Tuesday 7 June 2016

Inside The Author: My Characters


MY CHARACTERS 

Everybody has their own methods for creating characters. Everybody who writes a series or a trilogy, or even a standalone piece of work have their own favourite characters and I am no different. However, when you first begin writing, it's hard to say goodbye to characters that you'll probably never see again. I remember when I’d just finished writing BLACKOUT, I was so desperate to write about Tally and Lisa again. I wanted to take them on adventures and go new places with them, but my best friend, B, told me that it just wasn't possible and she was right. Tally had told her story and I had to say goodbye to her, however hard that was.

Whilst the majority of my main characters are young adults, usually teenage girls, I do write about their parents and the other people in their lives. I don't know who coined the phrase "writers create from nothing and breathe life into words" but I feel that it’s a good description of what I do. I take a blank cut out of a person and I add life to it, by giving them hair and facial features, adding clothes and words. Once I've done that, I take them on an adventure and I bring the reader along for the ride. I enjoy choosing names, and personality traits, habits and accents and I know that’s reflected in my work. I take great care to make sure that every character I create is as unique as every person in the world.

However, that said, a lot of my characters do share something and that is that they all have a part of my life and self in them. Whether it’s their choice of clothing, or their accent, the way they speak or who they choose for their friends. I think it is inevitable that every character you create, whether they be a background player or the main part, has a part of the creator in them, no matter how hard you may try to hide it. In Angelina's case, her cynicism comes from me, though maybe not to the extreme that she takes it. Zack carries part of my belief that people in trouble are to be rescued and saved. I don't know if I would have ever done what he did, but in my own teen years, I know that I did some stuff that was equally stupid. I probably still do!

Other characters I have created also share parts of me; Lisa from BLACKOUT has the same medical condition that I have. Tara from the DYING THOUGHTS series has the same fondness for sarcasm as I did at that age. Hope from LYNNE & HOPE has the same wheelchair that I did when I writing that book. Some of them have taken GCSE classes that I chose or have aimed for A-levels that would have interested me had I taken them. I could go on, but I hope I’ve made my point. I would hazard a guess that other writers have similar stories to tell.

When writing a new book, my favourite part is meeting your characters for the first time. I believe, as I am sure many other writers do too, that while we breathe the life into them with our words, they take us on their own journeys. I can't tell you how many times I have been sure that the book would go one way, only to get to the middle of the chapters and realise that I am going to be using a different interpretation of the chapter heading than I initially thought. I know that when writing WAITING ON YOU, there were things that were not ever planned, but Zack took me that way and then in another part, Angelina led me down a different path.

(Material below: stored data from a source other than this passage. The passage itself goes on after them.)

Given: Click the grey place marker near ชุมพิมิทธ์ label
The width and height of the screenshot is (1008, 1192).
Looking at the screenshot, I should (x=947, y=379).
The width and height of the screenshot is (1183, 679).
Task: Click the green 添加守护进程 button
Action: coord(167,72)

Once you give them life, they seem to take on their own forms. At least, that's my experience!

While I always knew the ending for WAITING ON YOU, there were many extra roads I went down at the insistence of Angelina and Zack. The same can be said for other books I have written. I know that in one of the books I’m working on right now, I have just connected two characters who initially were never connected. It was only when I started writing the chapter that I realised where it was going, and that’s one thing I love about both writing and the characters that I create. You never really know where you're going to go next. It's a case of coming along for the ride as if the words were appearing and you were the first ever reader of that particular story.

So yes, writers do create from nothing, and we do breathe life into our characters with our words, but believe me, they do some of their own living without any help from me!